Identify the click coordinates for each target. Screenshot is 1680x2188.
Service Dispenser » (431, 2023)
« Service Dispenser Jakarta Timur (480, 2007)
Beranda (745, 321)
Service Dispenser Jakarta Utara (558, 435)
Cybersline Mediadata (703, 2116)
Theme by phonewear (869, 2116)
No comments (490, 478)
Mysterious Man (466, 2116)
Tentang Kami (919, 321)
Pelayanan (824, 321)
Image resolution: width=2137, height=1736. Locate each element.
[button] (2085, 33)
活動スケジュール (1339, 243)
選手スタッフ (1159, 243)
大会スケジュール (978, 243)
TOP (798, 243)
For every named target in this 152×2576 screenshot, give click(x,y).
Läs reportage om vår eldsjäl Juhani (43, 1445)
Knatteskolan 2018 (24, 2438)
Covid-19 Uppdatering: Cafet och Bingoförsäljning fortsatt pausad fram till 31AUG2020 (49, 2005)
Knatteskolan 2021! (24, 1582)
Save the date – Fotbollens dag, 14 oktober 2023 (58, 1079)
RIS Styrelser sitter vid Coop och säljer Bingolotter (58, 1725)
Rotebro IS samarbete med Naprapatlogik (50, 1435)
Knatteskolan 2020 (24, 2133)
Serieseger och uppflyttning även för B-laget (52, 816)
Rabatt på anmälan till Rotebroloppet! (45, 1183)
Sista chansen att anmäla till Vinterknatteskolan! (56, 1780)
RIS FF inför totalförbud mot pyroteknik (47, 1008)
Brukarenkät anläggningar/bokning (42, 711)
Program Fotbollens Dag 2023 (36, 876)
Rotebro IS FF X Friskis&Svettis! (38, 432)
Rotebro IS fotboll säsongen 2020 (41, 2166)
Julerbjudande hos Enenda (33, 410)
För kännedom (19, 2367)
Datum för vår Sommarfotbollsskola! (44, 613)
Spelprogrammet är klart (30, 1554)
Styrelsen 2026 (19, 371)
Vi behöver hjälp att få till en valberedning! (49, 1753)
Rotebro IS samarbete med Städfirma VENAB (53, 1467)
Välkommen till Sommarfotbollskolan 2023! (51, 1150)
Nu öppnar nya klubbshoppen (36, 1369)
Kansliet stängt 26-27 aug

---

● **Task prompt**:
Search the data for "samarbete" and list every line in which it occurs.

● **Expected answer**:
Rotebro IS samarbete med Naprapatlogik (50, 1435)
Rotebro IS samarbete med Städfirma VENAB (53, 1467)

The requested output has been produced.